=== How to complete this task ===
Transcribe the data exactly. Pictures stay out.

══════

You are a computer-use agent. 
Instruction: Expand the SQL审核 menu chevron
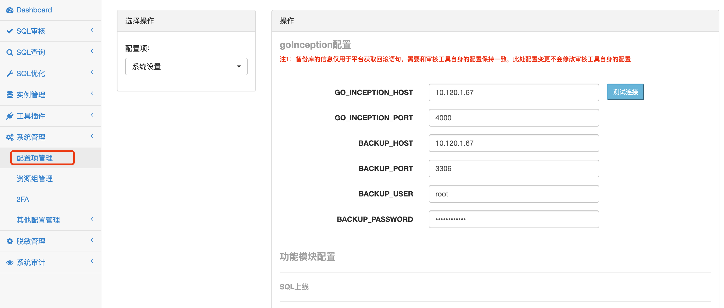tap(92, 30)
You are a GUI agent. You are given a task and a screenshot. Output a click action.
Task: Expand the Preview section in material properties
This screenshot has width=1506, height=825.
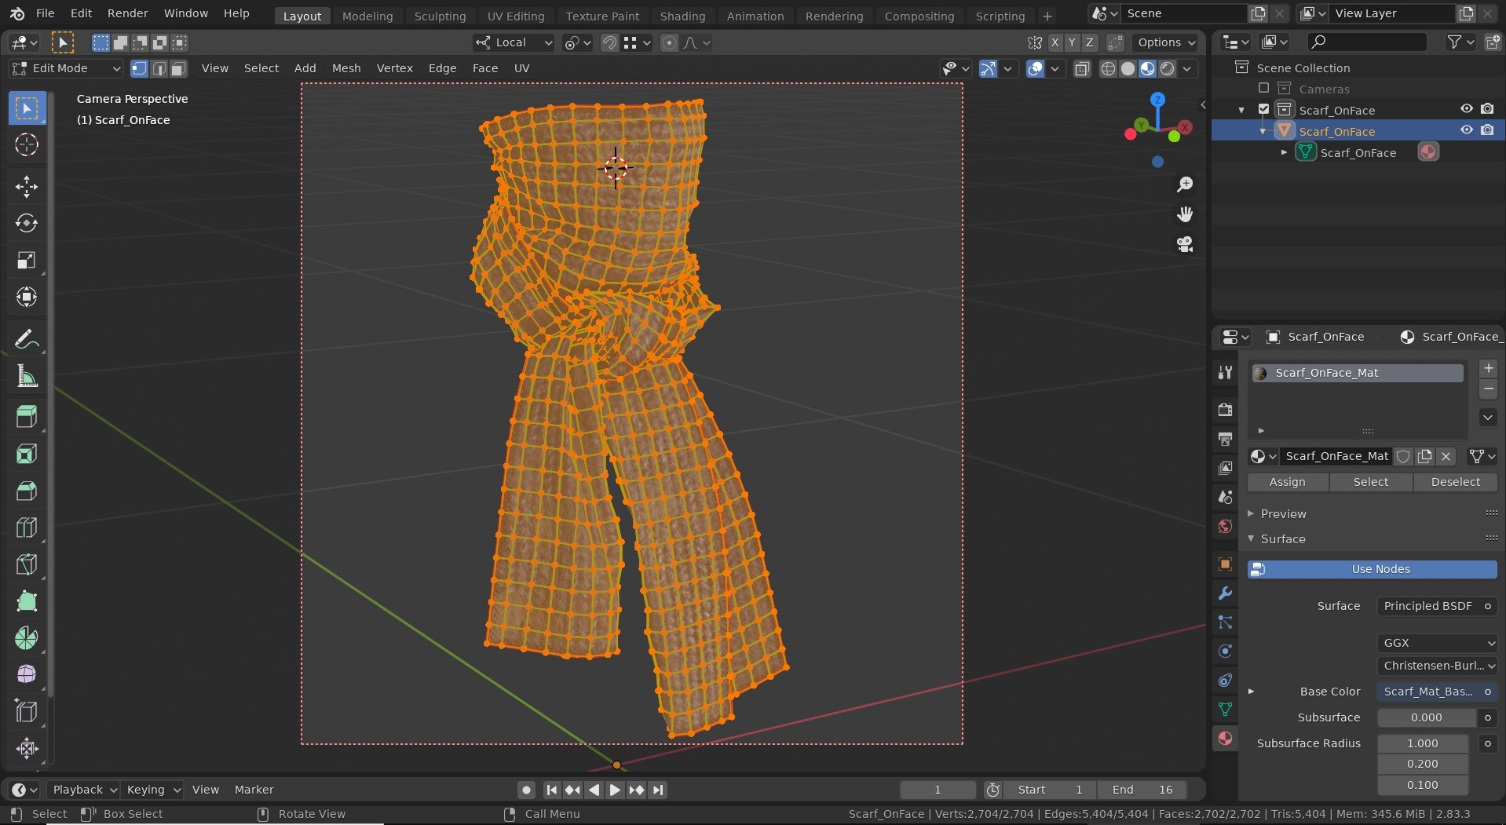point(1285,513)
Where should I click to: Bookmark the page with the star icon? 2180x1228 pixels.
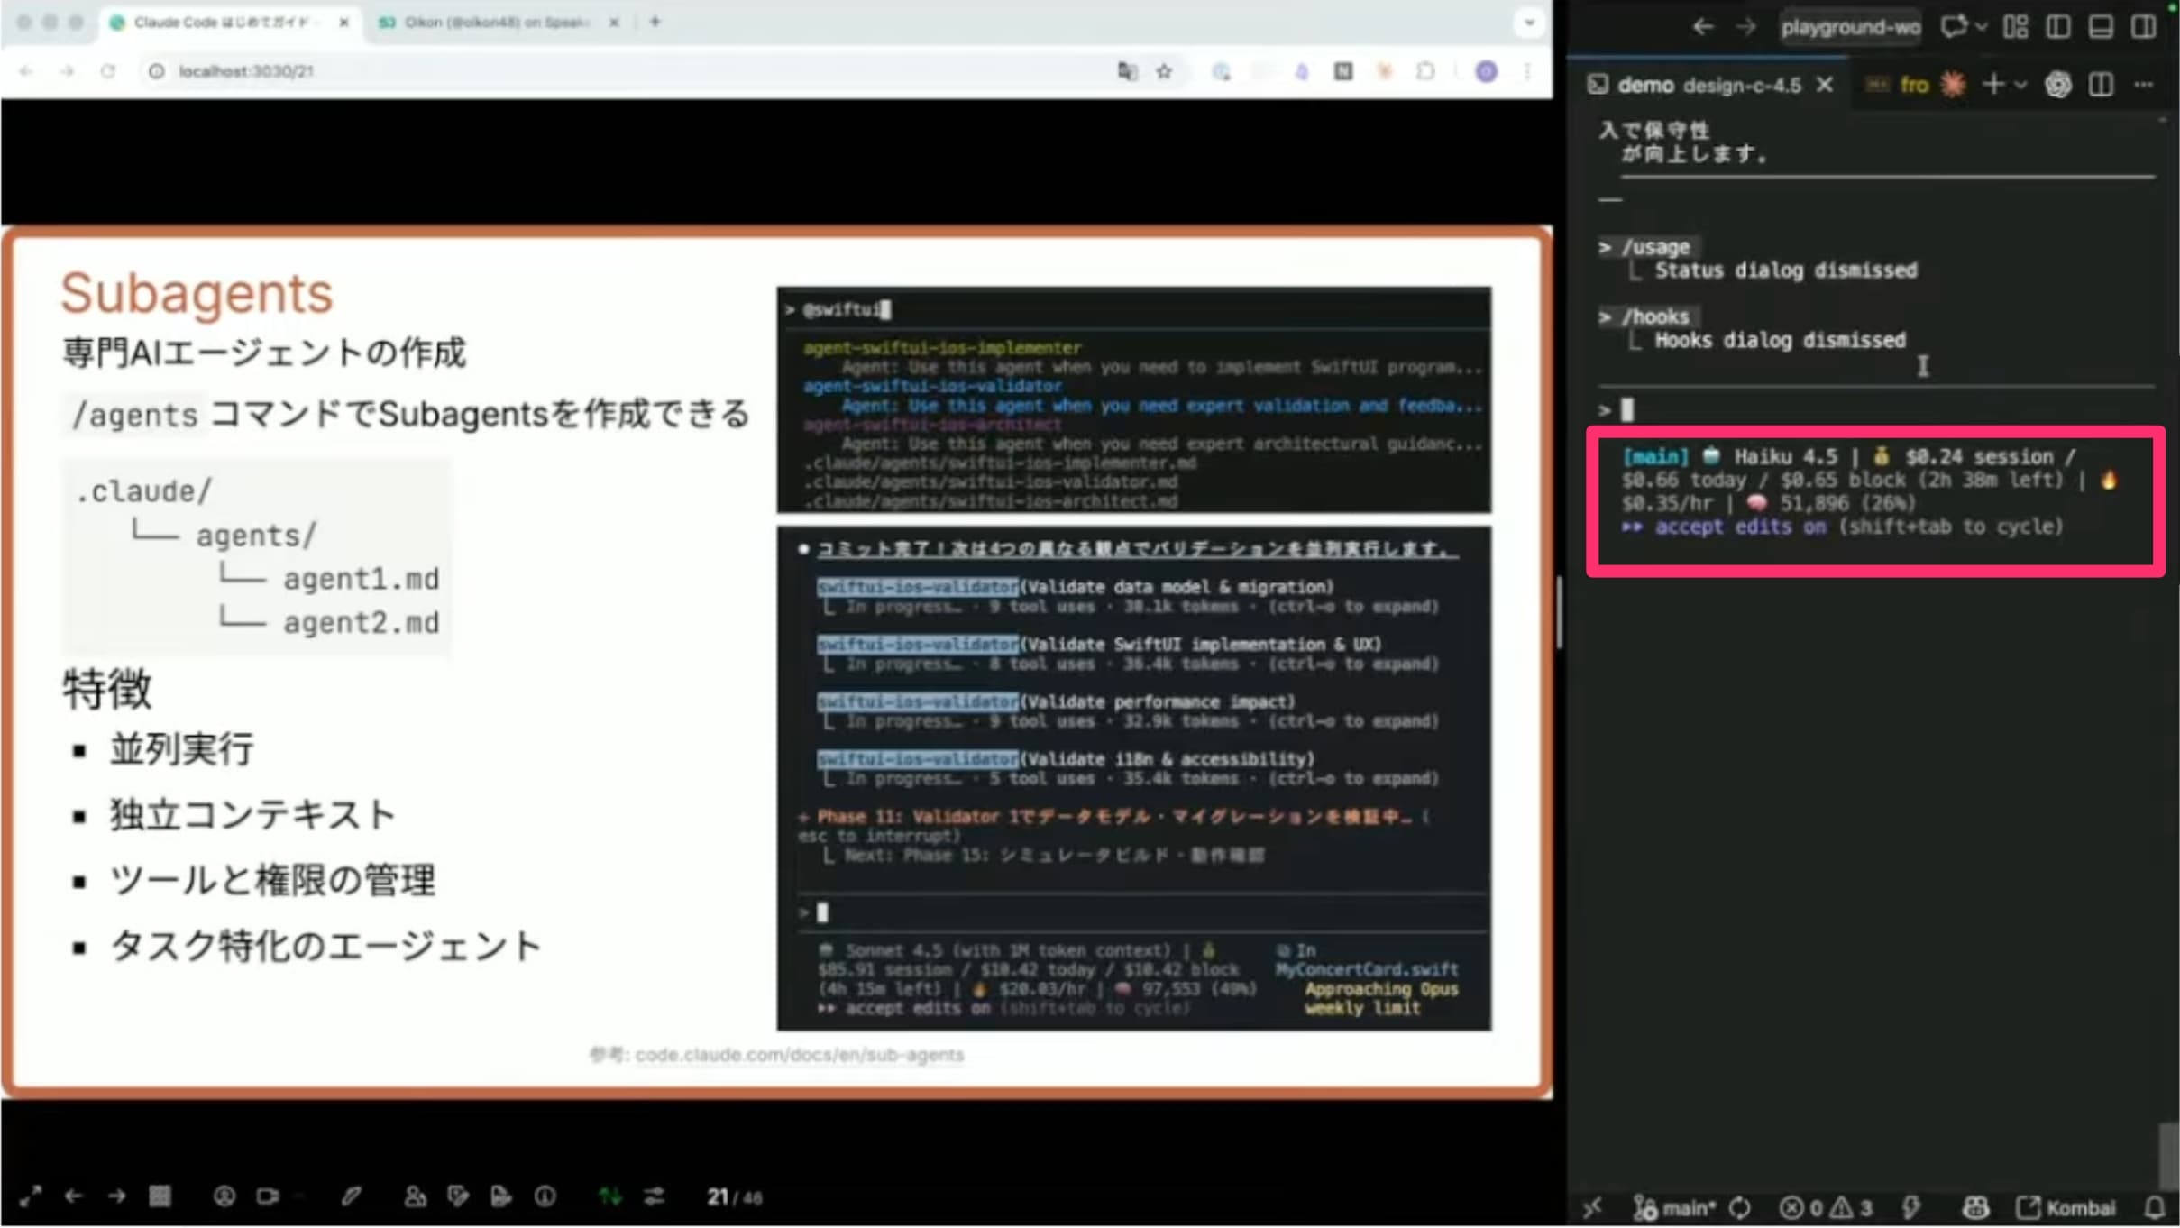coord(1164,70)
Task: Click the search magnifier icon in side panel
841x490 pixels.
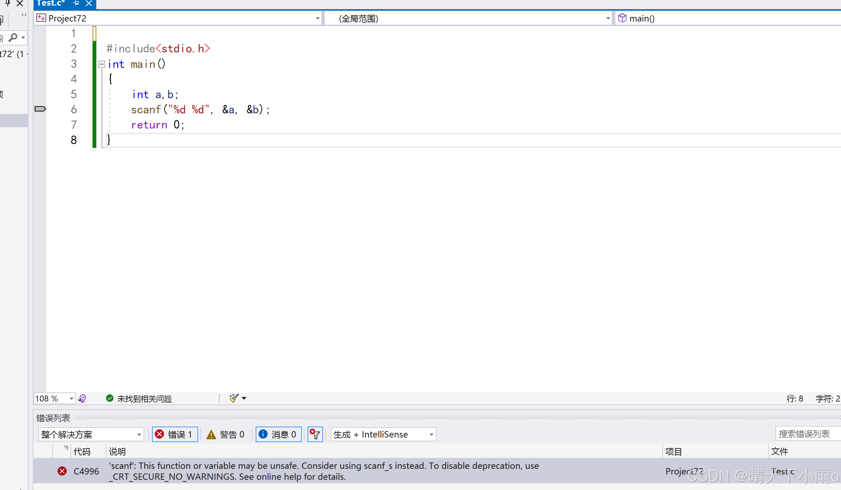Action: point(13,37)
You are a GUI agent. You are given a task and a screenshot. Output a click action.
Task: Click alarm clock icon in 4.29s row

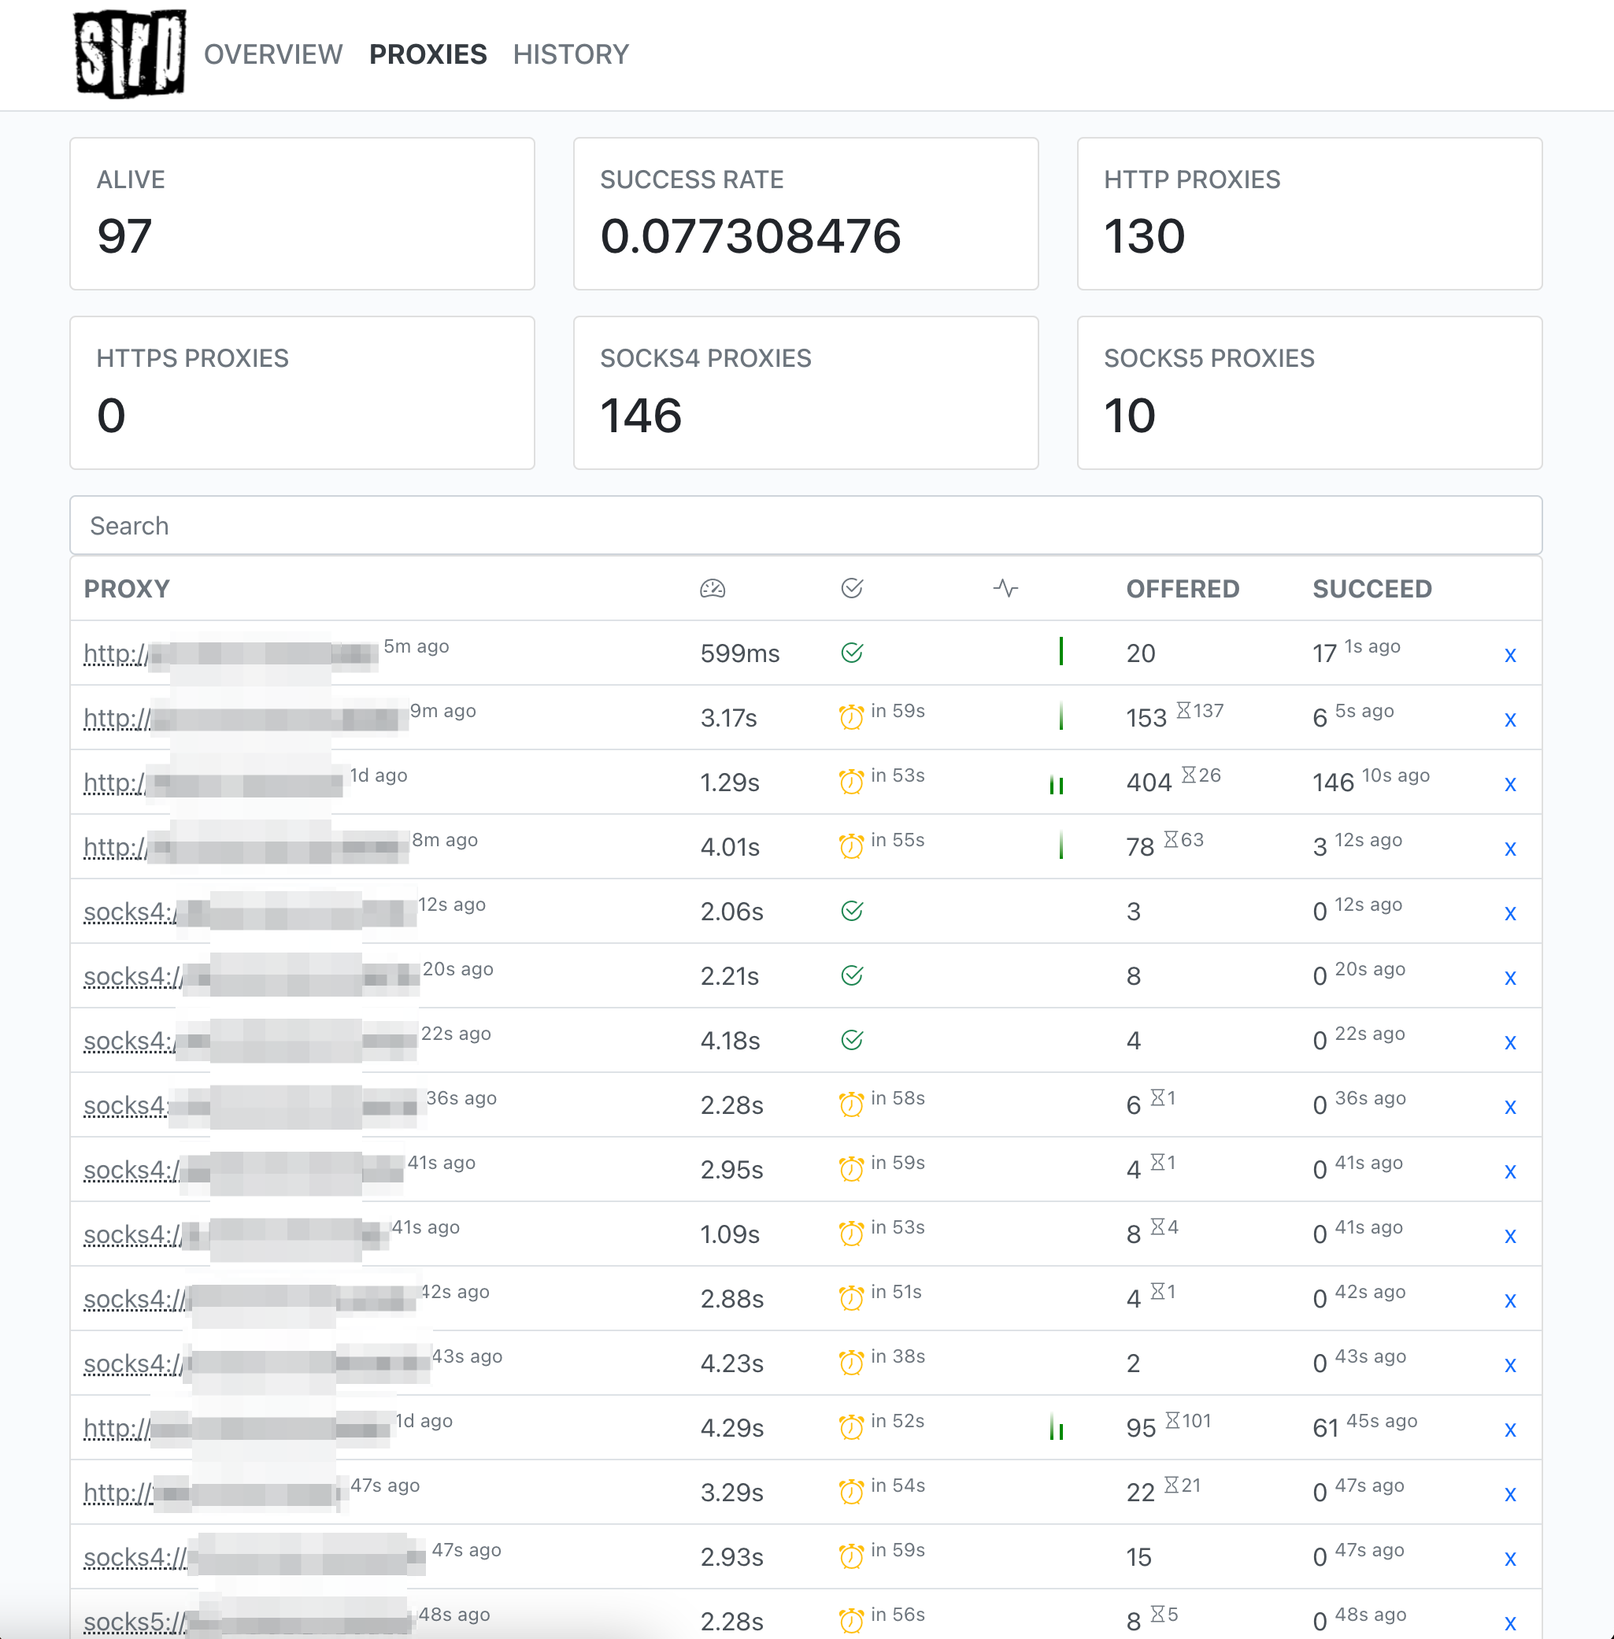pyautogui.click(x=851, y=1428)
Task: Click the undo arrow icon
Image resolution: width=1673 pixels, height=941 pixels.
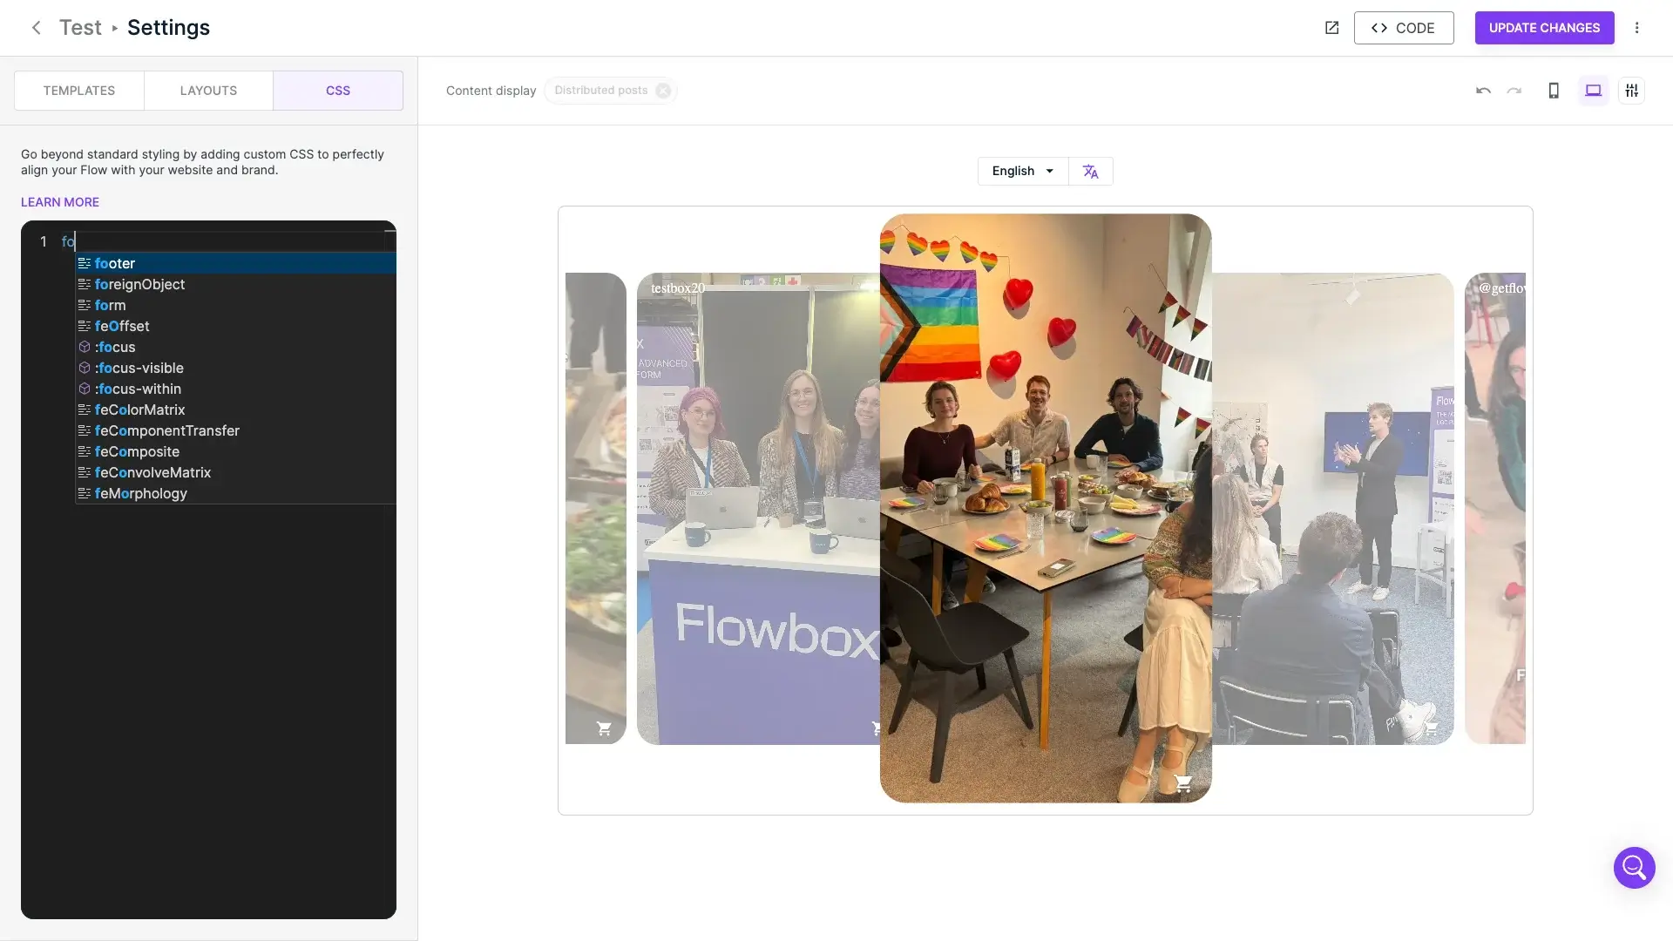Action: pyautogui.click(x=1482, y=90)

══════

=== Your solution ===
You are a computer-use agent. 
Instruction: Expand the SQL审核 menu chevron
tap(92, 30)
You are a GUI agent. You are given a task and a screenshot. Output a click action.
Task: Expand the Preview section in material properties
This screenshot has width=1506, height=825.
point(1285,513)
Where should I click to: Bookmark the page with the star icon? 2180x1228 pixels.
coord(1164,70)
Task: Click the search magnifier icon in side panel
841x490 pixels.
Action: point(13,37)
You are a GUI agent. You are given a task and a screenshot. Output a click action.
Task: Click alarm clock icon in 4.29s row

pyautogui.click(x=851, y=1428)
Task: Click the undo arrow icon
Image resolution: width=1673 pixels, height=941 pixels.
Action: pyautogui.click(x=1482, y=90)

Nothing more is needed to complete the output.